Smirnov has held on to power for more than a decade by following a very simple formula for success: quashing all opposition, and protecting the business interests and job security of his cronies. For all intents and purposes, Transdnestr is a closed country. Its leaders answer to no one.

The region has hot water, heat, electricity and natural gas. The pensioners regularly receive their $20 a month. Bread, vodka and tobacco are cheap and plentiful. And there are no signs of a popular uprising on the horizon. This gives the locals a sense of superiority over the rest of Moldova.

To ensure Transdnestr's social stability, its leaders have simply opted not to pay their bills. The republic owes Gazprom more than $500 million. But even a figure of this magnitude doesn't appear cause for concern, so long as the region has its Soviet-era arsenal.

Under the terms of its commitment to the 1999 Istanbul summit of the Organization for Security and Cooperation in Europe, or OSCE, Russia is removing the troops and equipment of the 14th Army from Transdnestr.

And Tiraspol is happily writing off its debt to Russia.

"In 1991 we privatized half of the Soviet 14th Army arsenal. Now we're paying off our debts by selling it back," said Valery Litsai, Transdnestr's foreign minister. "Unlike poor Moldova, we have something to sell."

But even if Russia completes its military pull out from Moldova, Transdnestr's defense capacity is unlikely to diminish. The republic has long been producing its own arms at a mammoth machinery construction plant in Bendery that was once the pride of the Soviet military-industrial complex.

"We produce howitzers, mortars and firearms," Litsai said proudly. "With the manufacturing capacity that we have, it would be a sin not to produce arms. We have no intention of going hungry."

According to some, Transdnestr has been illegally exporting arms as well. Local authorities deny this charge. But no one denies that the region is a haven for contraband goods. The appointment of Smirnov's son, Vladimir, to head the custom's committee only added fuel to the fire. In Chisinau, the breakaway republic is known as a corridor through which hundreds of millions of dollars have been laundered.

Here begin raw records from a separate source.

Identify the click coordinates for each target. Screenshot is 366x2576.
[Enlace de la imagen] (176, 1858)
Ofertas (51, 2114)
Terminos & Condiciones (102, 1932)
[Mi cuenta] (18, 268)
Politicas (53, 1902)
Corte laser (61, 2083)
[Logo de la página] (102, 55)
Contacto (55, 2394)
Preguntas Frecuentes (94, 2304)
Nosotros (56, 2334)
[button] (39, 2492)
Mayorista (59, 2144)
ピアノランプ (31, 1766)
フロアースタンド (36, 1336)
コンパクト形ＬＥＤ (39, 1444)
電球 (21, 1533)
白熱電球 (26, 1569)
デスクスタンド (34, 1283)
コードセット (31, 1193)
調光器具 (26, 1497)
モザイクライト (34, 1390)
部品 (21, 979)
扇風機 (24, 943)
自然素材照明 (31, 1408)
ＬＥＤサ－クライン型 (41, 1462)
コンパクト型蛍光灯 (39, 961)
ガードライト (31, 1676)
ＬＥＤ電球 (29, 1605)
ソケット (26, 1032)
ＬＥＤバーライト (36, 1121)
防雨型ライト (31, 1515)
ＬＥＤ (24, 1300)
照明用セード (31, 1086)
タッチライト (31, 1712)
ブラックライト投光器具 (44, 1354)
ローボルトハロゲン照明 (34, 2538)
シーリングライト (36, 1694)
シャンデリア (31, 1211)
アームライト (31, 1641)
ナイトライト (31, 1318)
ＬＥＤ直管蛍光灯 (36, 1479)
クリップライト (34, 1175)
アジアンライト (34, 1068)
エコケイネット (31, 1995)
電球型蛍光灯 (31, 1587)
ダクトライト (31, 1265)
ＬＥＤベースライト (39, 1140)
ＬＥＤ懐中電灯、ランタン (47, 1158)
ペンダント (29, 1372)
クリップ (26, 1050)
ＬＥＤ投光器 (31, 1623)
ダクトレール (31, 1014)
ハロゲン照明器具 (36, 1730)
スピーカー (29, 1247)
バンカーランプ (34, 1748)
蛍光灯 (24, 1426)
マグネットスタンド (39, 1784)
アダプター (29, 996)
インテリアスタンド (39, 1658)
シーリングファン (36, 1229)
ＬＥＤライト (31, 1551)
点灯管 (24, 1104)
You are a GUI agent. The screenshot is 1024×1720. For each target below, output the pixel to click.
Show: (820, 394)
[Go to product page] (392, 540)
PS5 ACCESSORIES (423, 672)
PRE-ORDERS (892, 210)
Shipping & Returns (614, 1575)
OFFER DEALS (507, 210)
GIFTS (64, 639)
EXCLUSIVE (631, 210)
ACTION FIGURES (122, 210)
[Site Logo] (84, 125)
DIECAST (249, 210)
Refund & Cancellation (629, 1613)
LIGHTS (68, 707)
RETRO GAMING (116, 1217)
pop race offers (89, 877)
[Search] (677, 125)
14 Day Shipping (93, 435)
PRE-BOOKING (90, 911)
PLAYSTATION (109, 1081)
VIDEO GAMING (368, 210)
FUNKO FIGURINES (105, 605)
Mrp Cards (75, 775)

Some 200,000 people have chosen to leave Transdnestr in search of a better life in recent years. But the possibility of unification with Moldova remains a contentious issue.

"If we don't force things, intergration could happen much more quickly," said Andrei Safonov, a journalist with the Novaya Gazeta newspaper in Bendery. "We have no other choice."

Even the Transdnestr political elite stopped talking about full independence long ago. Everyone understands that Moscow, Kiev and the OSCE -- major players in any future negotiations -- will never allow it.

Tiraspol insists on being an equal partner in negotiations. Chisinau excludes this possibility, and insists on four-party talks with Russia, Ukraine and the OSCE. Nonetheless, politicians on both sides of the conflict are talking more and more about unification, perhaps as a confederation.

Nationalists of all stripes in Moldova are receding into the past. Their places are being taken by more pragmatic leaders. And the question of Moldova's national language will likely soon become one of private choice, not a call to arms.

Mumin Shakirov is a reporter for Radio Liberty in Moscow.